Friday, February 1, 2008

Balance through Relationships

Lists, goals and objectives are helpful in giving concreteness to priorities and increasing motivation, but they most definitely don’t guarantee balance. I have even gotten out of balance in making lists and goals before. These are just tools that can be helpful in maintaining balance. There are many other tools that can be used to maintain balance in your life. Another way that I keep myself in check is through my relationships. The people in my life that I’m closest with know me well enough to notice when I’m out of balance. They are able to see things that I can’t or don’t take the time to see. Accountability relationships, as I call them, can include a husband, best friend, mother, sister, etc. These are the people you share your inmost being with and are comfortable enough to be vulnerable with. They are also faithful and trustworthy and will always build you up. They are there for you, because sometimes all you need is a sounding board. Just talking through your feelings, frustrations, and fantasies (on what all you’d like to get done) if often helpful.
These relationships also help remind you that you are more than a mother. Although we often get overwhelmed with all of the roles we play in life, there is healthiness in being able to define who we are separate from being a mom. Especially when mothering takes up a majority of our time and we feel completely wrapped up in mommyhood. It may seem contrary to what many think, but maintaining your identity outside of being a mom actually helps you be a better mom. Remember the metaphor of the air conditioning unit? We talked about needing to do regular maintenance.

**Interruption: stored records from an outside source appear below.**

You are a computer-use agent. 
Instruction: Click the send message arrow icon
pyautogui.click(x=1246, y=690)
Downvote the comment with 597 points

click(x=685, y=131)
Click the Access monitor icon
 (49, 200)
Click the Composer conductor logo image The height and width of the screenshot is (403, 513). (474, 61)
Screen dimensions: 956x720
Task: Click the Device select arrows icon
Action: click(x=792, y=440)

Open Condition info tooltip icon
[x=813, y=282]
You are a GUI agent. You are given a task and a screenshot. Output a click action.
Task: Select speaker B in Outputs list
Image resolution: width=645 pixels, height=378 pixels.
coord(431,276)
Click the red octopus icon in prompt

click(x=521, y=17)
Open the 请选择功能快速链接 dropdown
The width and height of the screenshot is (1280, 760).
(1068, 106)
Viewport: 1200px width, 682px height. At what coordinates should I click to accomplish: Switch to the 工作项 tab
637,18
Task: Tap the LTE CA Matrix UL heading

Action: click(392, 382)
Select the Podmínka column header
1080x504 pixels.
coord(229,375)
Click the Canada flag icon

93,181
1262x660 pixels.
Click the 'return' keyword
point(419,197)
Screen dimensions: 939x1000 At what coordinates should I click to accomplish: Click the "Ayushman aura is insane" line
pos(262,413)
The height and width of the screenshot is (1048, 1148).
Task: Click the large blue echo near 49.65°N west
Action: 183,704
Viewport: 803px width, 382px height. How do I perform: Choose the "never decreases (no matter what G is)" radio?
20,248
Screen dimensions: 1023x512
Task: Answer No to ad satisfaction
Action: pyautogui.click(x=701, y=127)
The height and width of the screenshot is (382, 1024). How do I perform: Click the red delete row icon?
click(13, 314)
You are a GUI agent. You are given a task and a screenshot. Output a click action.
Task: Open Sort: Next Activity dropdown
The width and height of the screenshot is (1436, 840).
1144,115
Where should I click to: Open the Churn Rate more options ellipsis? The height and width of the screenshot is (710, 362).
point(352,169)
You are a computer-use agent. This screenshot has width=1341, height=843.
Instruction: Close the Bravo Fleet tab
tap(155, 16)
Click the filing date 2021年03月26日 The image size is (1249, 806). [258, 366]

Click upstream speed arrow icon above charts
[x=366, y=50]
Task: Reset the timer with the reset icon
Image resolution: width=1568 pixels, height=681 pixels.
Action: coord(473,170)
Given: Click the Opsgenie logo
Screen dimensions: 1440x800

An air conditioner doesn’t spend time being a refrigerator or washing machine, but it doesn’t run all the time. Even though it doesn’t provide another function, it does its job of heating or cooling and then it takes a break for a while. We’re not appliances (contrary to some popular jokes), we have more than one job and more than one relationship to maintain. If we look at these other relationships as avenues of support and outlets, they become tools to helping us maintain balance instead of just adding more things on our to do list.